#1
  1. No Profile Picture
    Contributing User
    Devshed Newbie (0 - 499 posts)

    Join Date
    Jun 2001
    Location
    NE Pa.
    Posts
    96
    Rep Power
    14

    5 table join returning too many rows of duplicate data


    Hi folks, forgot to introduce myself in the previous post this morning. First thing I probably should say is that I have been using MySQL for so long now that I have forgotten 80% of the principles of joins, triggers & the other more advanced options PostgreSQL offers so if Im seem to be doing a "duh" please bear with me. I am in the process of converting a massive project from MySQL to Postgres as the company has completely outgrown their db. The whole project is in server side Java. Anywasy on to the current issue.

    I am trying to retrieve data from 5 tables that contain all of the pertinent information about a given part number (nsn number). I have succesfully retrieved the data from all of them but I am getting duplicate rows of data back in the results (each possible combination of the joined tables). This is a real nightmare going thru it to find only the unique data to display to the customer. The query, I know is a real nightmare at this point but I have tried every possbile join combination I can think of with no correct results. Here is the table(s) layout:

    NSN_NUMBERS - query should only return ONE row of data per query
    NSN_HISTORY - query may return multiple rows (or no rows) of data per query
    PART_DRAWINGS - once again, multiple rows or none
    NSN_LINK - returns multiple or no rows
    MANUFACTURERS - returns mulitple rows or no rows

    I really want to try to pull this off in one query instead of hitting the db multiple times (which would be the easy way).
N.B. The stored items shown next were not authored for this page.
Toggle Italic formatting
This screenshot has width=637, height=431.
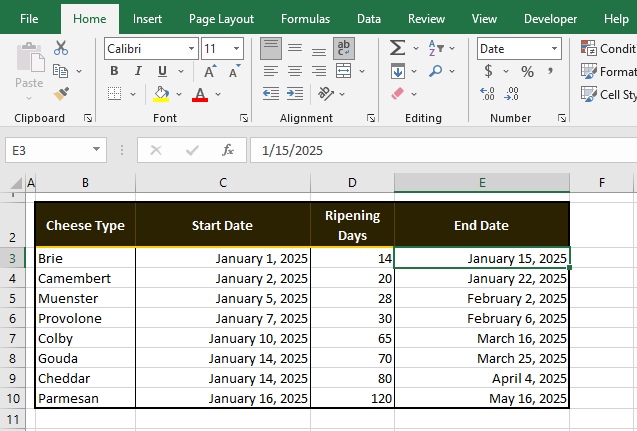pyautogui.click(x=137, y=71)
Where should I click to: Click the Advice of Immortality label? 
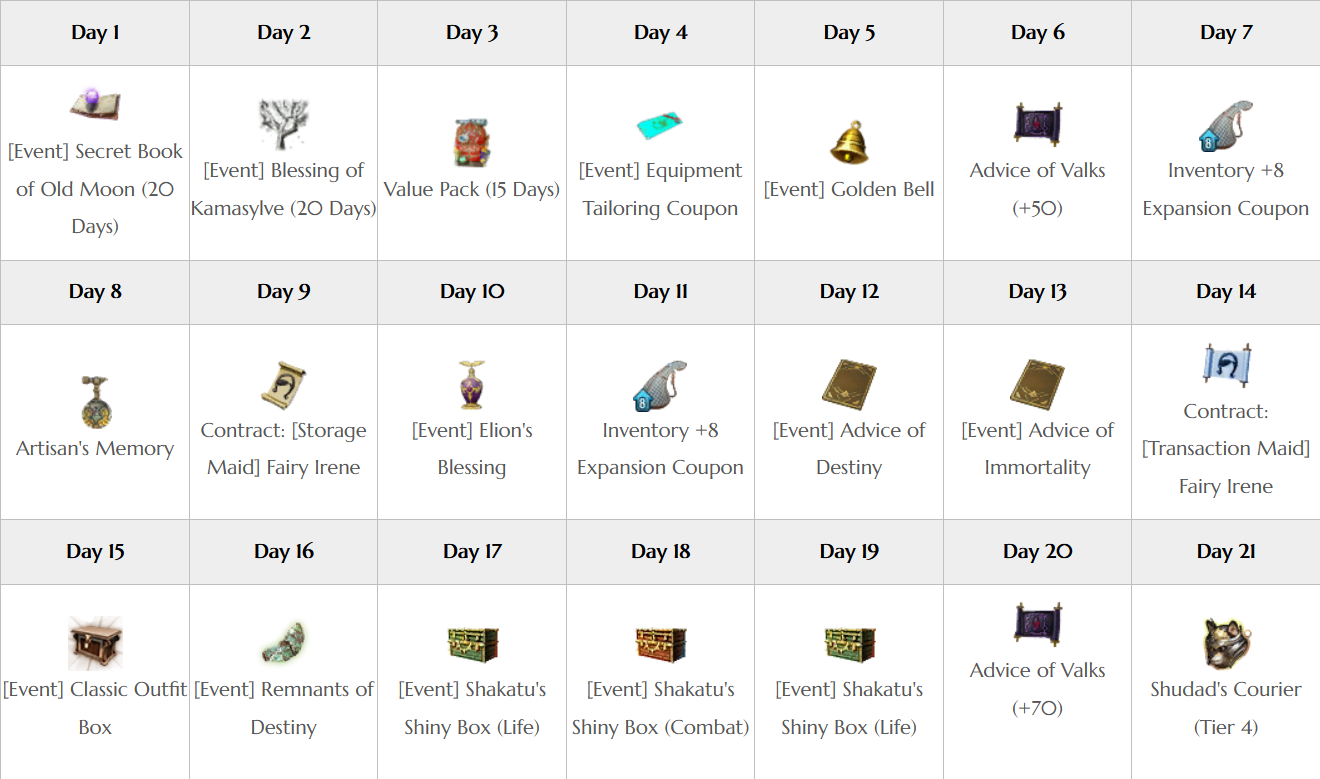[x=1037, y=448]
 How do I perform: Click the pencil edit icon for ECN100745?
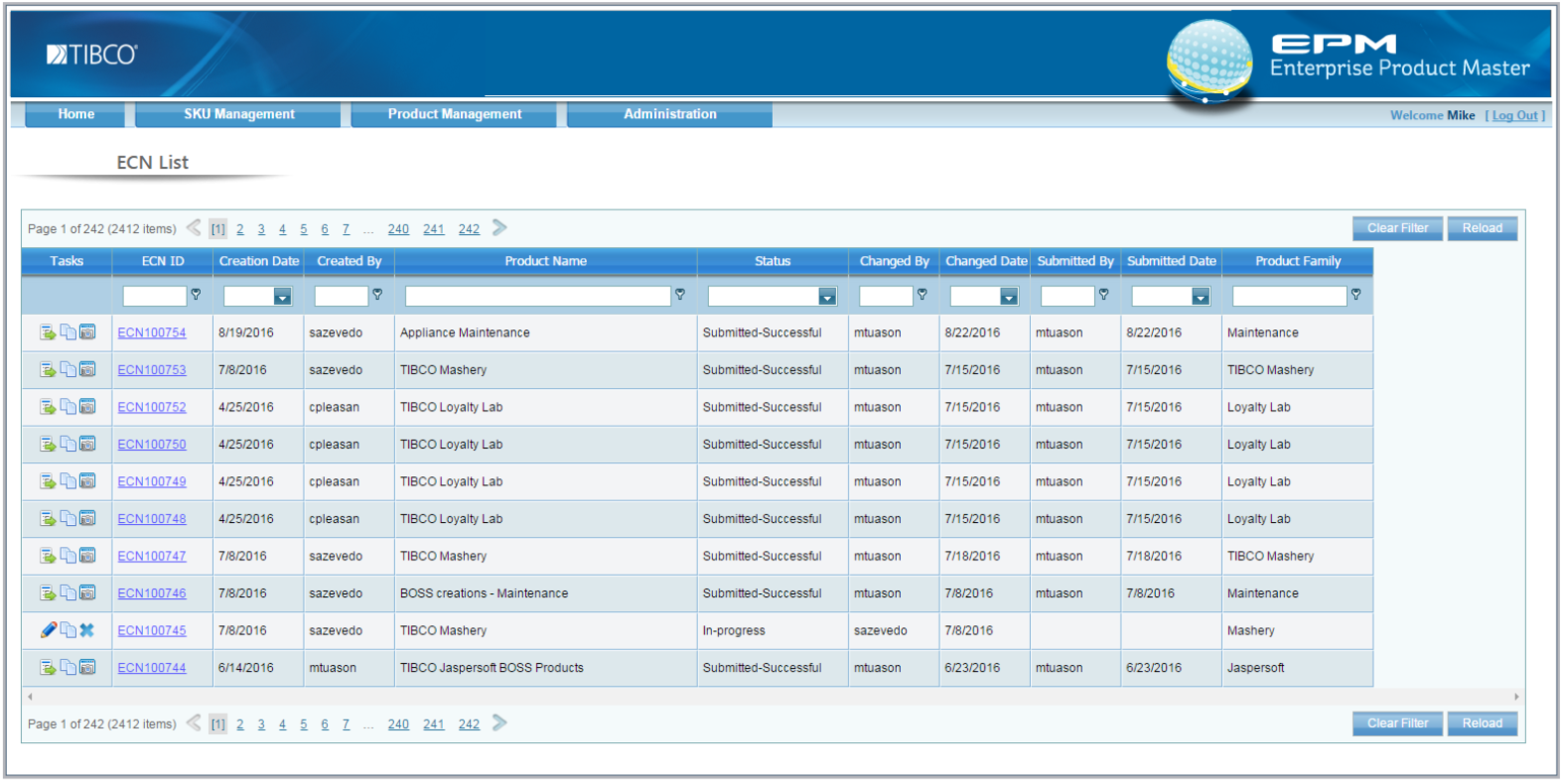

Here is the query as it stands now that returns the duplicate rows of data:

    SELECT N.ITEM_NAME, N.PRODUCT_CODE, N.SPEC_1, N.SPEC_2, N.SPEC_3, N.FAVORITE, NH.HISTORY_COMPANY, NH.HISTORY_CAGE, NH.HISTORY_CONTRACT, NH.HISTORY_DATE, NH.HISTORY_QTY, NH.HISTORY_PRICE, NH.HISTORY_UNIT_OF_MEASURE, PD.DRAWING_COMP, PD.MANU_CAGE, PD.DRAWING_NUMBER, NL.MANU_CODE, NL.MANU_PART_NUM, M.COMPANY_NAME, M.ADDRESS_1, M.ADDRESS_2, M.CITY, M.STATE, M.ZIPCODE, M.ZIP_PLUS, M.PHONE, M.FAX, M.CONTACT_F_NAME, M.CONTACT_L_NAME, M.EMAIL, M.MIN_ORDER, M.IN_HOUSE_NOTES

    FROM NSN_NUMBERS AS N

    INNER JOIN NSN_HISTORY AS NH ON (N.NSN_NUMBER=NH.NSN_NUMBER)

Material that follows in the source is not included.